*GOAL*. Rewrite the rows below with each "Viewport" changed to "Screen size" and every other part left as is. Omit the pictures from your output.

━━━━━ DATA FOR THE TASK

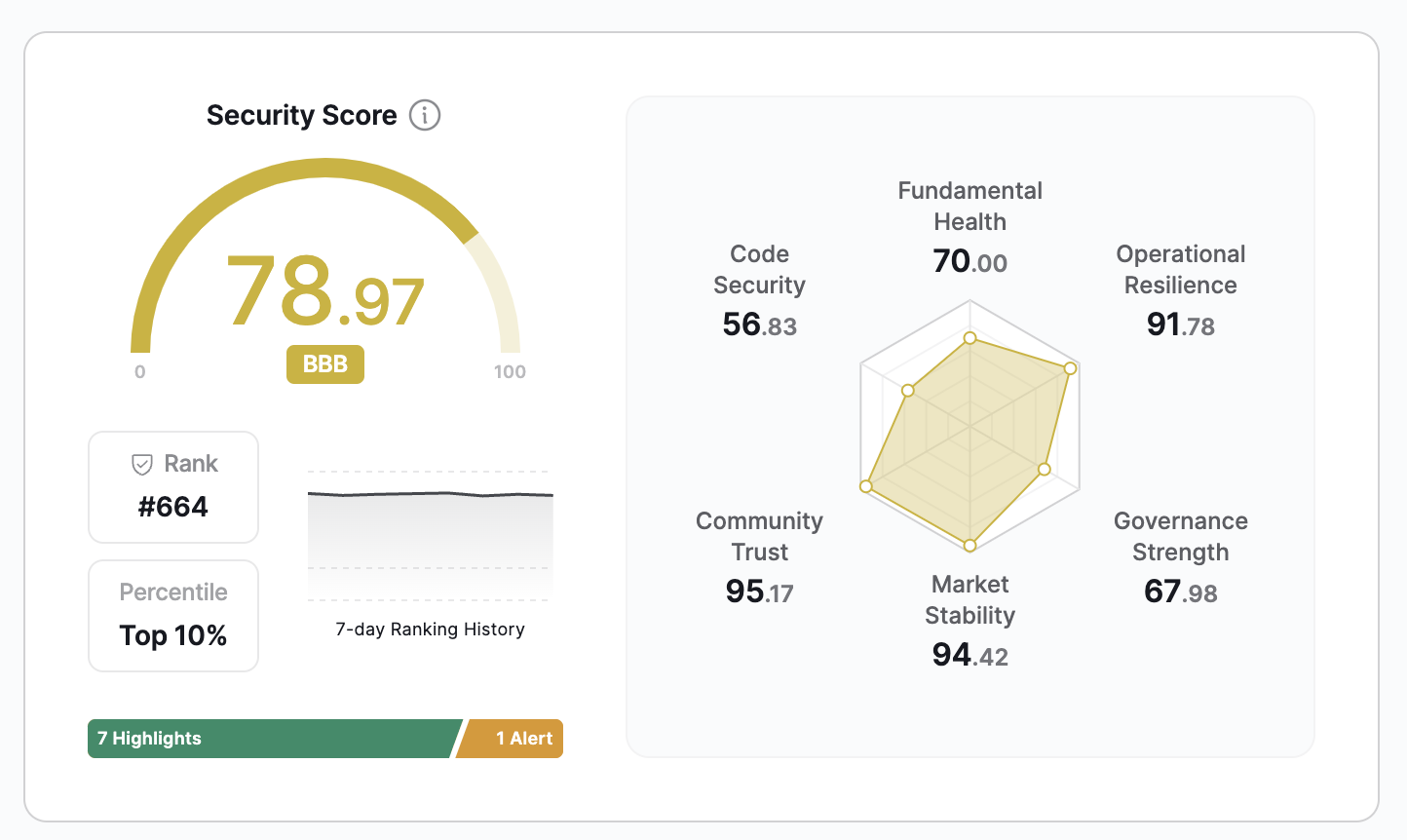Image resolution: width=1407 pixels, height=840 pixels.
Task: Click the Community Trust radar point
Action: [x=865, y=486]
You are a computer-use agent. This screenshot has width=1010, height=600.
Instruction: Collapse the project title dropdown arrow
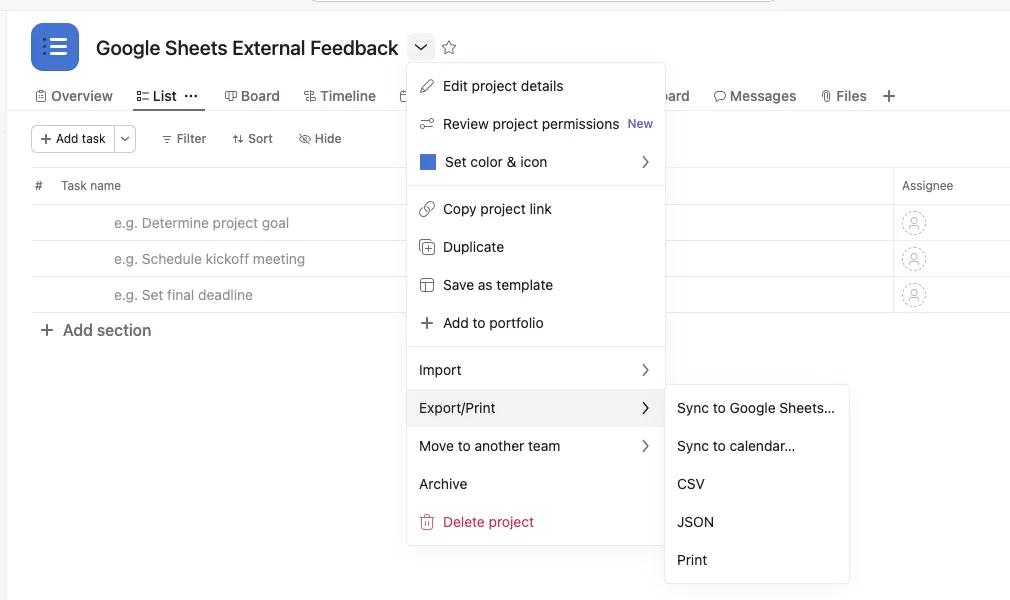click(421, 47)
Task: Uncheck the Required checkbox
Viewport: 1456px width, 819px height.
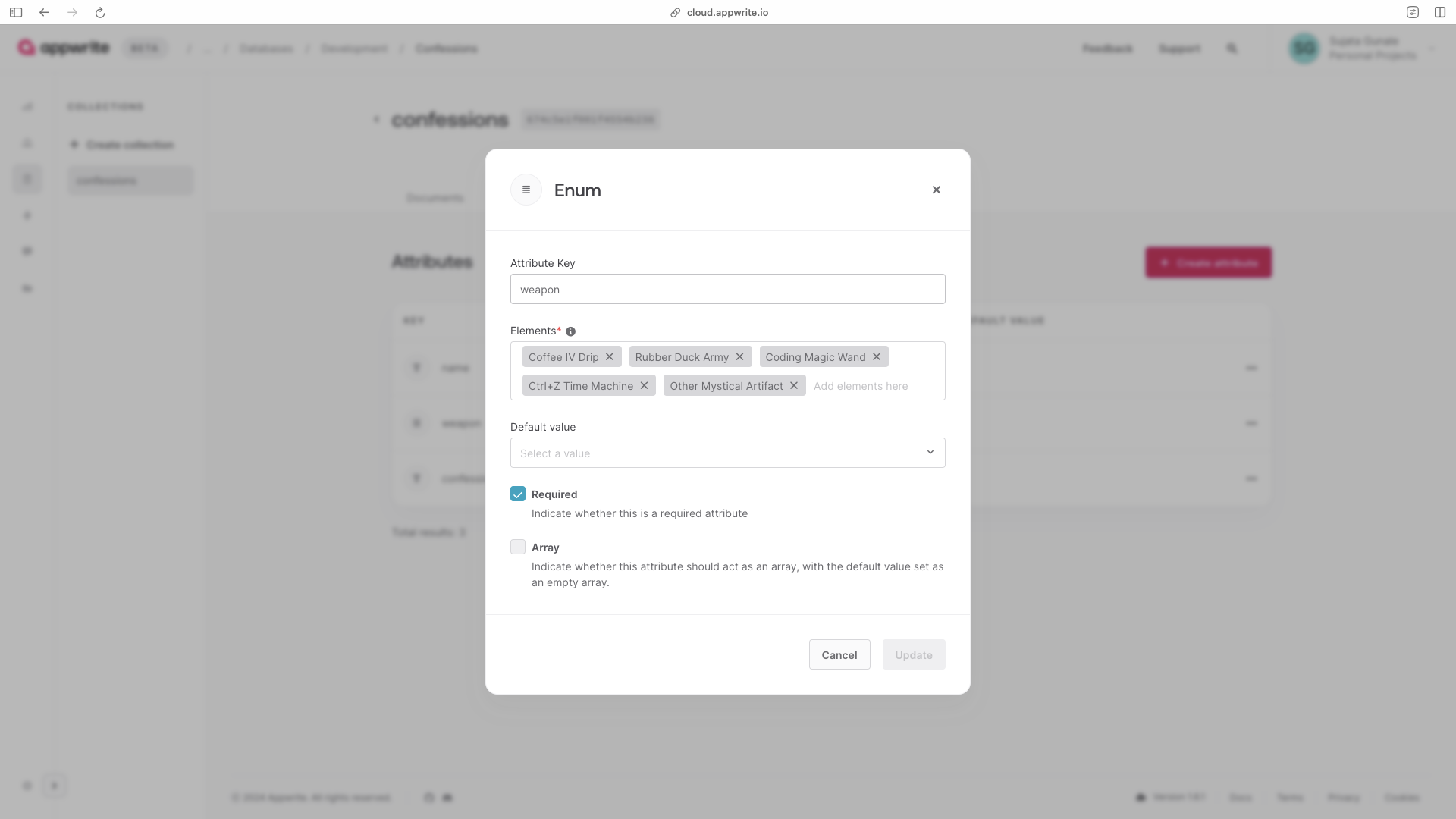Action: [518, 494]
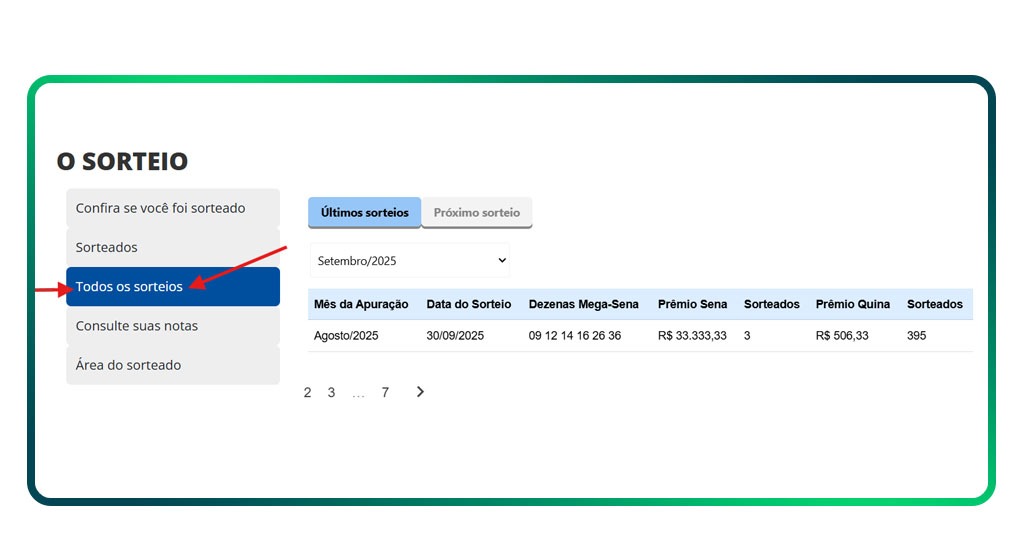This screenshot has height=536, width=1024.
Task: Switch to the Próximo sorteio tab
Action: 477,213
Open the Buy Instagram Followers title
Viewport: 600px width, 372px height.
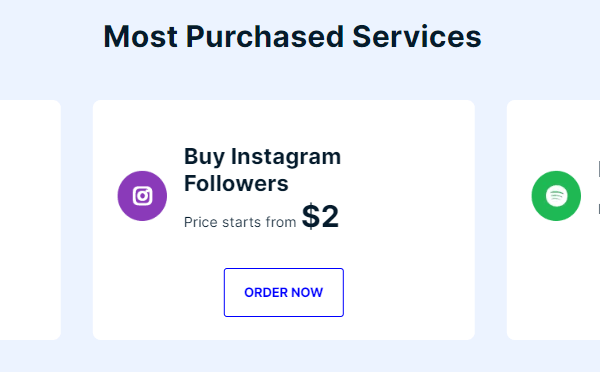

━━━━━━━━━━

*CORRECT ANSWER*.
Image resolution: width=1407 pixels, height=840 pixels.
Task: Click the Community Trust radar point
Action: [x=865, y=486]
You are a computer-use agent. This screenshot has width=1010, height=600.
Instruction: Collapse the project title dropdown arrow
click(421, 47)
Task: Uncheck the Required checkbox
Screen size: 1456px width, 819px height.
Action: [518, 494]
This screenshot has height=536, width=1024.
Task: Switch to the Próximo sorteio tab
Action: 477,213
Open the Buy Instagram Followers title
Screen size: 600px width, 372px height.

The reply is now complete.